Jeff Barnes <jbarnes...@yahoo.com> writes:

> I don't think that's necessarily applicable to Lily. The end product
> being distributed is paper (or perhaps a pdf file). I don't think the
> GPL extends to that, does it?

Of course copyright extends to paper, but not to programmatic output.
It would extend to embedded fonts, but IIRC, they are licensed
differently.  Or at least they would, if there were interest.

> Also, do I understand correctly that a company could make changes to
> the source code and use it without giving it back? They probably 
> should to be good citizens, but are they required to do so if they
> don't distribute LilyPond according to GPL? 

No distribution -> no restrictions.

> But most forward thinking publishing companies would give the source
> code back. After all, their core business isn't LilyPad, it's
> publishing.
>
> Somebody help me with my wrong thinking. :)

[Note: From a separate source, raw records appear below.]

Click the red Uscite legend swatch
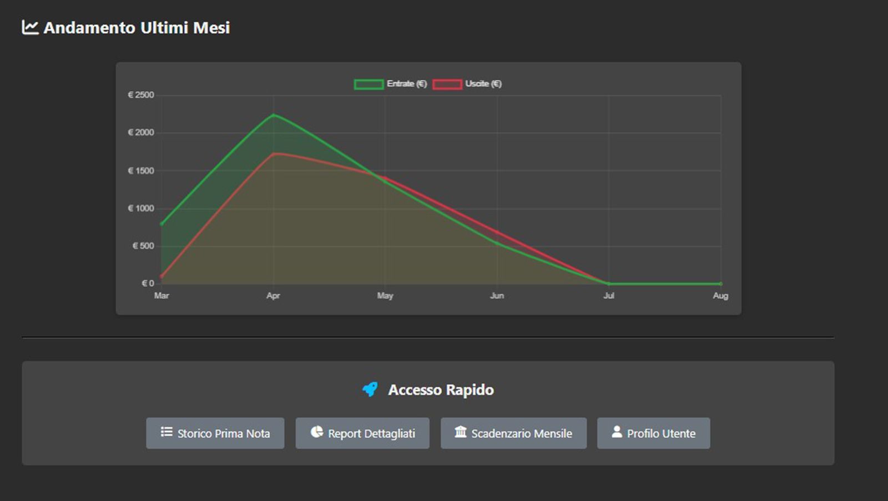 point(447,84)
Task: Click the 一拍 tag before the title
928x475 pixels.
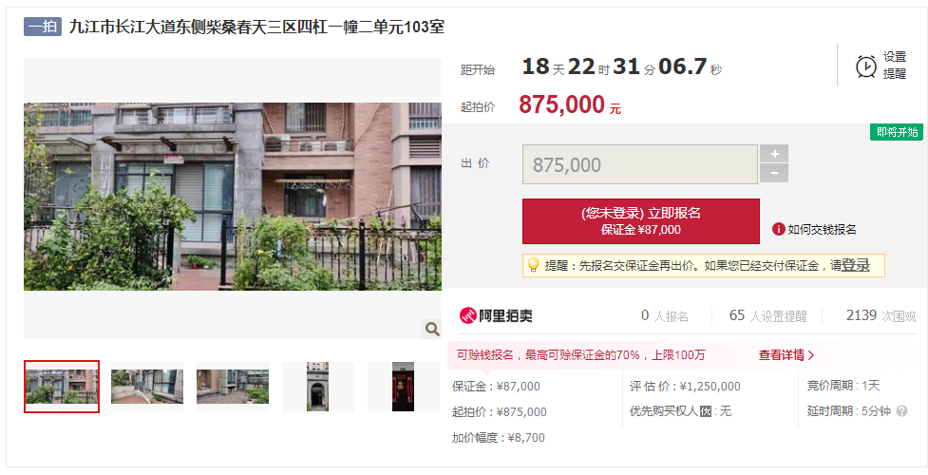Action: click(x=43, y=27)
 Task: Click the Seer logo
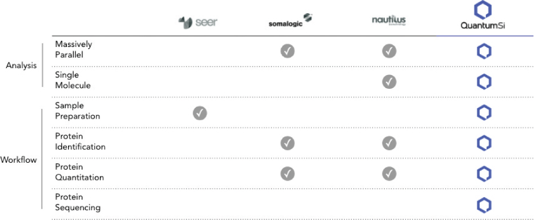point(198,22)
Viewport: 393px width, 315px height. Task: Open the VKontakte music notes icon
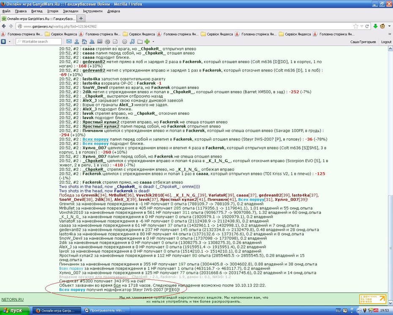[132, 41]
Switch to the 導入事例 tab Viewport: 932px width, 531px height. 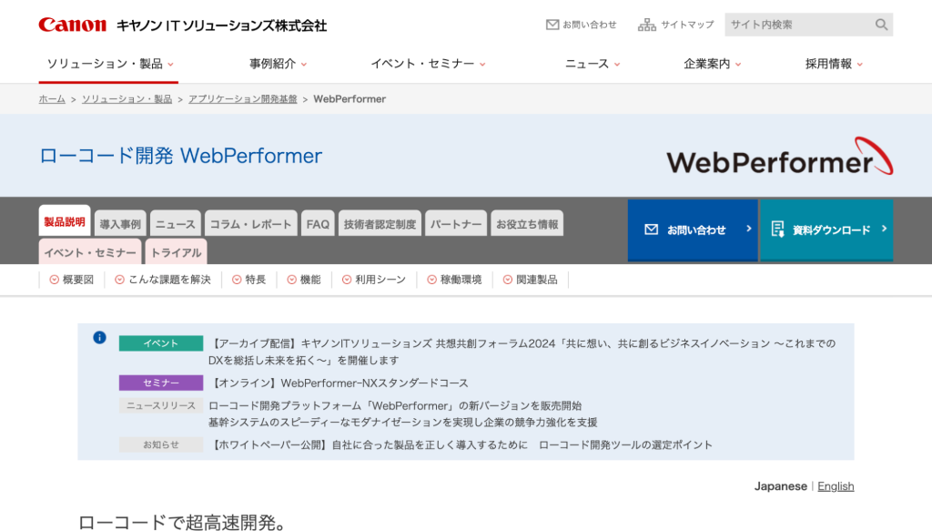tap(120, 224)
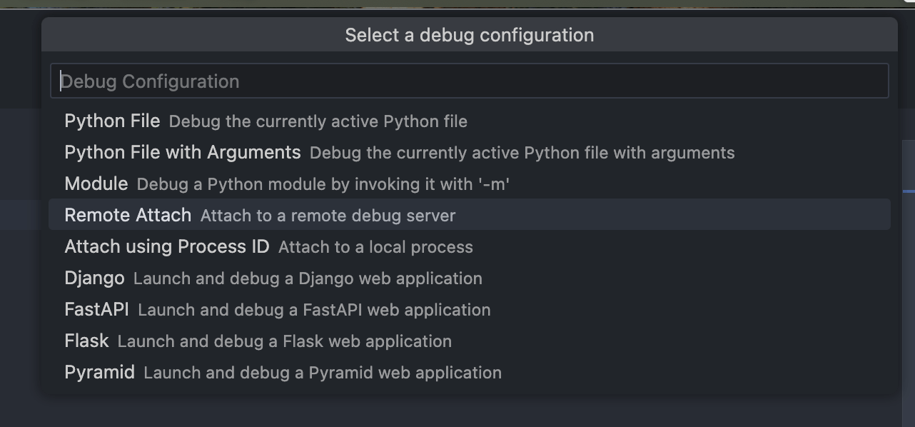
Task: Click the Debug Configuration search field
Action: (x=469, y=81)
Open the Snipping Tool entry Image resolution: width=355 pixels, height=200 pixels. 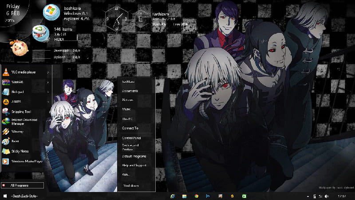point(21,112)
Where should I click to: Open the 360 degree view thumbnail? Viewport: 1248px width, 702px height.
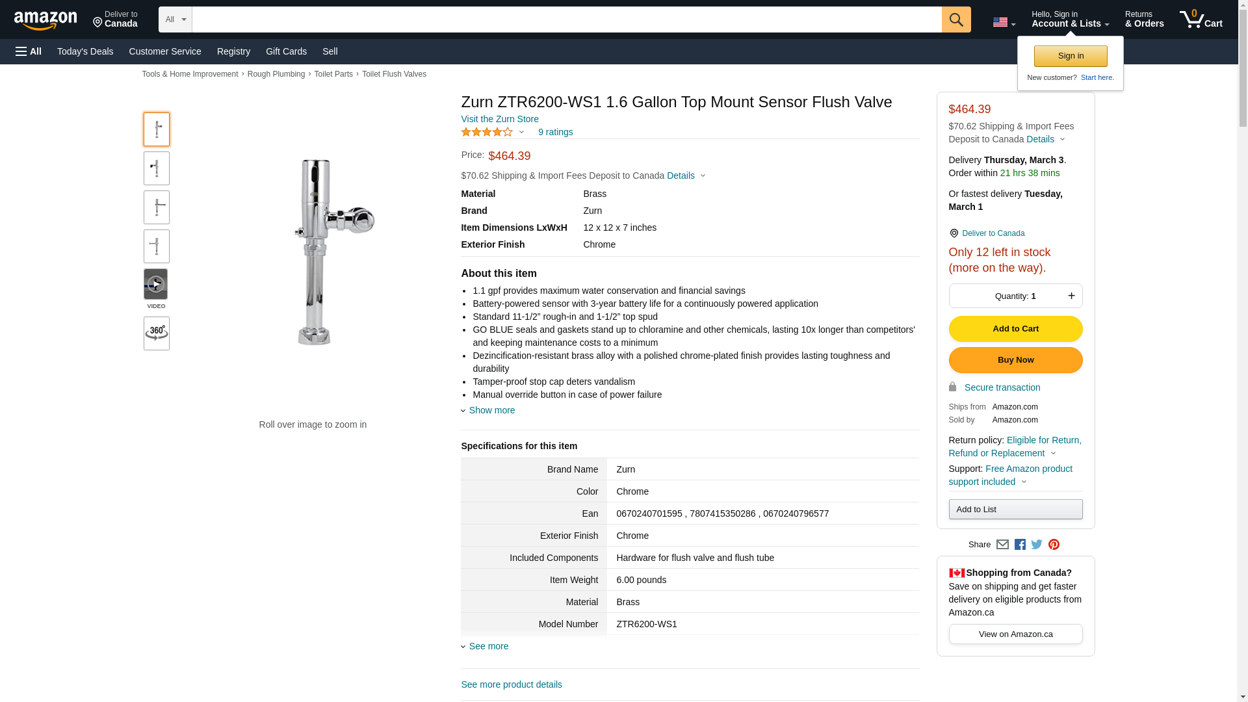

You don't want to help the competition.  I've been able to get paid for
writing bigfoot.sty (footnote magic) in the past while publishing it
under the GPL.  The corresponding troeltsch.cls actually creating the
document layout of the published series (Google for KGA Troeltsch) was
based on the hard work and mechanisms in bigfoot.sty and was
comparatively simple.  Maintainable by non-magicians, at least before
implementing "Registerhaltigkeit".  _This_ one was kept private.

In this case, my funds came from the editors, not the publishing houses.
So there was not much of a worry about competition anyway.